Training models using library

import mdai

# Get variables from project info tab and user settings
DOMAIN = 'public.md.ai'
YOUR_PERSONAL_TOKEN = 'a1s2d3f4g4h5h59797kllh8vk'
PROJECT_ID = 'LxR6zdR2' # project info
DATASET_ID = 'D_ao3XWQ' # project info
PATH_FOR_DATA = '.'
PATH_TO_IMAGES = './mydata' # location of images if not downloaded from project

mdai_client = mdai.Client(domain=DOMAIN, access_token=YOUR_PERSONAL_TOKEN)

# download images and annotation data
p = mdai_client.project(PROJECT_ID, path=PATH_FOR_DATA)
# or, give path to images and download only the annotation data
p = mdai_client.project(PROJECT_ID, path=PATH_TO_IMAGES,  annotations_only=True)
p = mdai.preprocess.Project(annotations_fp=JSONPATH_FROM_FUNCTION_ABOVE, images_dir=PATH_TO_IMAGES)

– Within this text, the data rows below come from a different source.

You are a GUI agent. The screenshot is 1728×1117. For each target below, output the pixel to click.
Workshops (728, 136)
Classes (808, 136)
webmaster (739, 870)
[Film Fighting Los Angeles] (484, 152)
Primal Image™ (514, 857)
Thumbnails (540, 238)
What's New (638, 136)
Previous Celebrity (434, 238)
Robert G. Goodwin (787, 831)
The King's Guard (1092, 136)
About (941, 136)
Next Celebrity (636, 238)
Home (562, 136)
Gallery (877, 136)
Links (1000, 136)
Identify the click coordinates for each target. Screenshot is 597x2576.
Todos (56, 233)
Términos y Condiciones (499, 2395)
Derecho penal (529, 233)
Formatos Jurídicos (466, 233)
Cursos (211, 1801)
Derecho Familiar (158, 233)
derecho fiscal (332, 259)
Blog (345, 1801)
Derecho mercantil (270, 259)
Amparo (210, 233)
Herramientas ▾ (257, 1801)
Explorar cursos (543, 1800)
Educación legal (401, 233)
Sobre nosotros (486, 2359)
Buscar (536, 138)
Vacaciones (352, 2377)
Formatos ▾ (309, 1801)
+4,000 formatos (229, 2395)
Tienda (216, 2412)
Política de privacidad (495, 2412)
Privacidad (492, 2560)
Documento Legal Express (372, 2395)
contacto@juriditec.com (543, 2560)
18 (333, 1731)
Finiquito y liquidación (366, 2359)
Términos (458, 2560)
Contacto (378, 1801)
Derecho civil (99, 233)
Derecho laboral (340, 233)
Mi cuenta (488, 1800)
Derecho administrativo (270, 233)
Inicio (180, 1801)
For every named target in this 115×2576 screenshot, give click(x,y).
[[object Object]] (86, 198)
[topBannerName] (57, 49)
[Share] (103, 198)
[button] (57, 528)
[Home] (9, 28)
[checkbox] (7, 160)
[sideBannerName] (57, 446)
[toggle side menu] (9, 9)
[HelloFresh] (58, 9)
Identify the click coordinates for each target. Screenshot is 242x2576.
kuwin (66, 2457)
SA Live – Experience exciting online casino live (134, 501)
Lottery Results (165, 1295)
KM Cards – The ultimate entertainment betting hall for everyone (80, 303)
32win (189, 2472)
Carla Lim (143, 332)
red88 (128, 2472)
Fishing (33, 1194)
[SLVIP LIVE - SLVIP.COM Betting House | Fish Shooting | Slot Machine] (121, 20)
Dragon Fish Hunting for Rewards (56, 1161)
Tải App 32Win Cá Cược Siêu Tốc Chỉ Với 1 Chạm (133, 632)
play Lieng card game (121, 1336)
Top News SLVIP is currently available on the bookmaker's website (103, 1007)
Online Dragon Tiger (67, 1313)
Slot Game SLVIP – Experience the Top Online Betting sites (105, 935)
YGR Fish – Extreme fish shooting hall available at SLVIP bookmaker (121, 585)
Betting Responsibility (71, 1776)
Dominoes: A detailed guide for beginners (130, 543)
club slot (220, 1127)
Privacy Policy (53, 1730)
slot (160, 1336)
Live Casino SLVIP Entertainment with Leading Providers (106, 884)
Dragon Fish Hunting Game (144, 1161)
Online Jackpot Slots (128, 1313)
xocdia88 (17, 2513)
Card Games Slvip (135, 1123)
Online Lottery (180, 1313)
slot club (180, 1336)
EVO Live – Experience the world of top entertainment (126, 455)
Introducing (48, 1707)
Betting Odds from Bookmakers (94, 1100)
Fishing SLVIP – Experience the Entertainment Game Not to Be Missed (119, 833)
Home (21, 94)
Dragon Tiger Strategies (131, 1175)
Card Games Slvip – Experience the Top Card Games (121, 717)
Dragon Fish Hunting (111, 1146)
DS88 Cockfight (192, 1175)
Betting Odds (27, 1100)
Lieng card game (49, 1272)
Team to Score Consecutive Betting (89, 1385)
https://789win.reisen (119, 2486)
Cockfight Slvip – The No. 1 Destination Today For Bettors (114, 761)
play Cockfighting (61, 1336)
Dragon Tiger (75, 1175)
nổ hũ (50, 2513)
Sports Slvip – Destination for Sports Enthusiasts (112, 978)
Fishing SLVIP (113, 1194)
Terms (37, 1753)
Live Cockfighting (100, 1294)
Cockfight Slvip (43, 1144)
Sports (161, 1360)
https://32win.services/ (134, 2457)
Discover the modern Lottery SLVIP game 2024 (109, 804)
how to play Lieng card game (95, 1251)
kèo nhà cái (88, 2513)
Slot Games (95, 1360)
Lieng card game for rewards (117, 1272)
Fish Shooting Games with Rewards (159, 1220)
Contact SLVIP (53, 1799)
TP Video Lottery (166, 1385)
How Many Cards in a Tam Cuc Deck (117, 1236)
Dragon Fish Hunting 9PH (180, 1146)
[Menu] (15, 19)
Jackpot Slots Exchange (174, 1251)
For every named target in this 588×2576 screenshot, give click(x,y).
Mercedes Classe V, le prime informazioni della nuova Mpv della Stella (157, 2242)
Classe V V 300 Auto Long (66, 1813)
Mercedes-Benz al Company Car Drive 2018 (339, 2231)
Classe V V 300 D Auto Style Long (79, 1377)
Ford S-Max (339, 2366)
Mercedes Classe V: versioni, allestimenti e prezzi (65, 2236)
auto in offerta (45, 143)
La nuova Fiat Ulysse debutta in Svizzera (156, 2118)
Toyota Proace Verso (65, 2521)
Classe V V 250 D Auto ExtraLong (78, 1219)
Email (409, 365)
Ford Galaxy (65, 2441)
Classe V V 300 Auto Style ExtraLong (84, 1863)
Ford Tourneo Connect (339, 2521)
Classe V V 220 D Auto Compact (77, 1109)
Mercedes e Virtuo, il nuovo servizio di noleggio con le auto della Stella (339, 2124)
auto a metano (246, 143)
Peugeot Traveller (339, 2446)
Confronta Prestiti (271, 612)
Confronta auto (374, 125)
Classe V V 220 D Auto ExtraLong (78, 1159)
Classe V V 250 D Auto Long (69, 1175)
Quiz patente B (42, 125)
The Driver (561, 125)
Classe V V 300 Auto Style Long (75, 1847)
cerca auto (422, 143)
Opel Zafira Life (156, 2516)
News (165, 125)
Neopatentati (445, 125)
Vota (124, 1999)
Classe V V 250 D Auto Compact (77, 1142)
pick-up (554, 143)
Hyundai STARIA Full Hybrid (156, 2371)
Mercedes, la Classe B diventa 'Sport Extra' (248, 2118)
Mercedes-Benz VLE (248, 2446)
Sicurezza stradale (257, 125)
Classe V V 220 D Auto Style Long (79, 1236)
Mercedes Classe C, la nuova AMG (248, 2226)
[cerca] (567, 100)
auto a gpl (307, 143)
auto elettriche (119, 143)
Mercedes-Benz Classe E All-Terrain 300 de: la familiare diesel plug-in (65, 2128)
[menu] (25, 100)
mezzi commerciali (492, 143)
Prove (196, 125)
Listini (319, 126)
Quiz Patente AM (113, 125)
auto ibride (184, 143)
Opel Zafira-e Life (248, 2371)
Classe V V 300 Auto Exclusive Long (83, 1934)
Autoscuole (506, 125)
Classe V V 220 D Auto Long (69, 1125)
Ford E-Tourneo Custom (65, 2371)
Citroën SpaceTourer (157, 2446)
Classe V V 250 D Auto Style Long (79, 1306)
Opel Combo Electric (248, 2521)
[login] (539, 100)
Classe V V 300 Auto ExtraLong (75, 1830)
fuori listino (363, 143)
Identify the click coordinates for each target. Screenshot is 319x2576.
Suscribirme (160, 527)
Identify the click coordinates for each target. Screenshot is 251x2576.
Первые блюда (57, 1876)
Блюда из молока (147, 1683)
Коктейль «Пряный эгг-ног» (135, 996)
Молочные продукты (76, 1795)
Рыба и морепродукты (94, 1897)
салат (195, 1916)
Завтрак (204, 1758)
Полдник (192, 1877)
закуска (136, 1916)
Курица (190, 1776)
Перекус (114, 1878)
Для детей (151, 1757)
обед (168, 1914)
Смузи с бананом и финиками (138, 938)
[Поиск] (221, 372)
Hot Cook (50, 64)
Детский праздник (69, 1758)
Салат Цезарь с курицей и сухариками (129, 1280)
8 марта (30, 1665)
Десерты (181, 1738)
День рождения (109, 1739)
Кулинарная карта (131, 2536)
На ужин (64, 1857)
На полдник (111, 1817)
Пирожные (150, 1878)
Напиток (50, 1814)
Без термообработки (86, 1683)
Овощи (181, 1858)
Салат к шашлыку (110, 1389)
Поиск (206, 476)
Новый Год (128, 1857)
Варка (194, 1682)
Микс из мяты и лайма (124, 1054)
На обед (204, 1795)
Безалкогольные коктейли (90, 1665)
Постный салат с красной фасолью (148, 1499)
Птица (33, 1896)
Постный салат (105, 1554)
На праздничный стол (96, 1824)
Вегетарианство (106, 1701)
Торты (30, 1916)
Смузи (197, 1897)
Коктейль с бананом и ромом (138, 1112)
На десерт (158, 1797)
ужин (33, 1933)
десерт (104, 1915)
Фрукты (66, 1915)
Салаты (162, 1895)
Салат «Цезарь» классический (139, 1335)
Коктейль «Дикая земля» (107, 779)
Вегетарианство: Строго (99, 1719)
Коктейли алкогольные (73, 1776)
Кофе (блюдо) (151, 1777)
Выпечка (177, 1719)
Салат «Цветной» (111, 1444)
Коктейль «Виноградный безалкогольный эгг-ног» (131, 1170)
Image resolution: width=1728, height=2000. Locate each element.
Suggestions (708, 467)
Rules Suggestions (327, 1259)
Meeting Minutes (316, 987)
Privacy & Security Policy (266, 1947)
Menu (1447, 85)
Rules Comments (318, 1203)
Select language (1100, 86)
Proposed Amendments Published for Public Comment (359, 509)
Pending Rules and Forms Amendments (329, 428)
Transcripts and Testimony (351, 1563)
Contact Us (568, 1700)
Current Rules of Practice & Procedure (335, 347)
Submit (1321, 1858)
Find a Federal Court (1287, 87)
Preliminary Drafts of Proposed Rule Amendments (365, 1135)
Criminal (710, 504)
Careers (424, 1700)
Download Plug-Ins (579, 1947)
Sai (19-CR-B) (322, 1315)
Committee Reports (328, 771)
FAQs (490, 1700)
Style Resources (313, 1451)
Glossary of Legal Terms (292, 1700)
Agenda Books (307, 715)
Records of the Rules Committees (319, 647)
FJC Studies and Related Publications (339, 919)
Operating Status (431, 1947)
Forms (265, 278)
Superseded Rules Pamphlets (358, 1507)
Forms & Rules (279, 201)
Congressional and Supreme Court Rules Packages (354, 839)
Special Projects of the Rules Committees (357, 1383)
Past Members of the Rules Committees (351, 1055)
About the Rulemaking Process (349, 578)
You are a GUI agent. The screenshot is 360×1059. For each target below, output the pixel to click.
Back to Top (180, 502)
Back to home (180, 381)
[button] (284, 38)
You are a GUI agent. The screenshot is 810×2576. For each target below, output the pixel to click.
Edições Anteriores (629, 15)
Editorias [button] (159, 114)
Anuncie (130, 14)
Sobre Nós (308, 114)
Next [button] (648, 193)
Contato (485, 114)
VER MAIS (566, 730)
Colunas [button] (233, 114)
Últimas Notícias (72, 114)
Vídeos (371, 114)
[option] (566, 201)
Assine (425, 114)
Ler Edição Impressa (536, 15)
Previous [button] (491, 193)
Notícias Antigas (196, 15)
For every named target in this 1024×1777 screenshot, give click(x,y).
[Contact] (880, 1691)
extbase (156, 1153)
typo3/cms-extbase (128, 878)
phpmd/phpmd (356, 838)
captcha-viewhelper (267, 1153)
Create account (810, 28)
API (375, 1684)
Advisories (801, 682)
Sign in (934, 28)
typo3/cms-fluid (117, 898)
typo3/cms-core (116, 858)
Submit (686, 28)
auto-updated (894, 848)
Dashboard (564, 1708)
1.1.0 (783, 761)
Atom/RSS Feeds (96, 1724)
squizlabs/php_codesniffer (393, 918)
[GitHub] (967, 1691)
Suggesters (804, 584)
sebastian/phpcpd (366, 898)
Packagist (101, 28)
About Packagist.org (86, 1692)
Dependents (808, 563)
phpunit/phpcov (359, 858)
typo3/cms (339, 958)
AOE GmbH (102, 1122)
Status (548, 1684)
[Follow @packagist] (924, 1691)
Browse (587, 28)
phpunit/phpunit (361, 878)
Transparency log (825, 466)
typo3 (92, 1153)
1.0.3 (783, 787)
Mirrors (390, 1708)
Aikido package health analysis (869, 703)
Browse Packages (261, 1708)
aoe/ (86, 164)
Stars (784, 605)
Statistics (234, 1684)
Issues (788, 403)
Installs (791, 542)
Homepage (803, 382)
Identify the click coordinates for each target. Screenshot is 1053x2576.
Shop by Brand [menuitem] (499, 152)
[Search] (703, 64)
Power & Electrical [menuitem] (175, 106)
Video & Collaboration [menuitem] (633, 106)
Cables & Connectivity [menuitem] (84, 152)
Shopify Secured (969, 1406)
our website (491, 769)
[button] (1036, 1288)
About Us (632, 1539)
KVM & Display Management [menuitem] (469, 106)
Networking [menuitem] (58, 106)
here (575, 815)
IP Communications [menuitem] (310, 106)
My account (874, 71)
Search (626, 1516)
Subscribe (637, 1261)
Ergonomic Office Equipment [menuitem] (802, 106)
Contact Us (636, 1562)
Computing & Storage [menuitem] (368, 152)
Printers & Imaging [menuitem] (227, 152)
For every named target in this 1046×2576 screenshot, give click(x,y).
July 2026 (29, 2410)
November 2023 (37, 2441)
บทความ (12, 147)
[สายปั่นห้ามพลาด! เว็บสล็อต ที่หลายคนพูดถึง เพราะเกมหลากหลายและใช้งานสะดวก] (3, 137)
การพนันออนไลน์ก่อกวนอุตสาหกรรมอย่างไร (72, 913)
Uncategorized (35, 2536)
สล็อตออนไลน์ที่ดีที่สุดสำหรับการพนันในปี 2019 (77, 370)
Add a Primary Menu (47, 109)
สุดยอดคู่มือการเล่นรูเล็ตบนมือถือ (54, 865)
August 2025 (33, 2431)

# show labels to get desired label ids for project
p.show_label_groups()
# create class labels_dict from desired labels and give class value
labels_dict = {
    'L_ylR0L8': 0, # background
    'L_DlqEAl': 1, # lung opacity
}
# initiate project with labels_dict
p.set_labels_dict(labels_dict)
# prepare dataset to instantiate annotations and image ids
dataset = p.get_dataset_by_id(DATASET_ID)
dataset.prepare()

Display label classes

dataset.show_classes()

Example output:

Label id: L_ylR0L8, Class id: 0, Class text: No Lung Opacity
Label id: L_DlqEAl, Class id: 1, Class text: Lung Opacity

Working with Large Languge Models (LLMs)

GPT Chat Completion

Create Chat Completion

Create a new chat completion request with MD.ai client

messages = [{"role": "system", "content": "You are a bot helping with medical AI training"},
            {"role": "user", "content": "Tell me about MD.ai in 20 words"}]
mdai_client.chat_completion.create(messages, model='gpt-4', temperature=0)

Example Output:

{'id': 'chatcmpl-7R09i1Qe5Hhi6fZXGnTbdOS80Ee18',
 'object': 'chat.completion',
 'created': 1686669810,
 'model': 'gpt-4-0314',
 'usage': {'prompt_tokens': 29, 'completion_tokens': 24, 'total_tokens': 53},
 'choices': [{'message': {'role': 'assistant',
    'content': 'MD.ai is a collaborative platform for medical AI development, enabling data annotation, model training, and deployment for healthcare applications.'},
   'finish_reason': 'stop',
   'index': 0}]}

Function Calling

Create a completion call by describing functions to GPT and have the model intelligently choose to output a JSON object containing arguments to call those functions. The Chat Completions API does not call the function; instead, the model generates JSON that you can use to call the function in your code.

messages = [{"role": "system", "content": "You are a bot helping with weather reporting"},
            {"role": "user", "content": "What's the weather like in Boston?"}]
functions = [
        {
            "name": "get_current_weather",
            "description": "Get the current weather in a given location",
            "parameters": {
                "type": "object",
                "properties": {
                    "location": {
                        "type": "string",
                        "description": "The city and state, e.g. San Francisco, CA"
                    },
                    "unit": {
                        "type": "string",
                        "enum": [
                            "celsius",
                            "fahrenheit"
                        ]
                    }
                },
                "required": [
                    "location"
                ]
            }
        }
    ]
mdai_client.chat_completion.create(messages, functions=functions, function_call="auto", model='gpt-4-0613', temperature=0)

Example Output:

{'id': 'chatcmpl-7W5ZEVNVR5cLKgx1gjpmxLzULT1C2',
 'object': 'chat.completion',
 'created': 1687882252,
 'model': 'gpt-4-0613',
 'choices': [{'index': 0,
   'message': {'role': 'assistant',
    'content': None,
    'function_call': {'name': 'get_current_weather',
     'arguments': '{\n  "location": "Boston"\n}'}},
   'finish_reason': 'function_call'}],
 'usage': {'prompt_tokens': 91, 'completion_tokens': 16, 'total_tokens': 107}}

Note

Function calling currently only supported in 0613 models, in specific gpt-4-0613 and gpt-3.5-turbo-0613.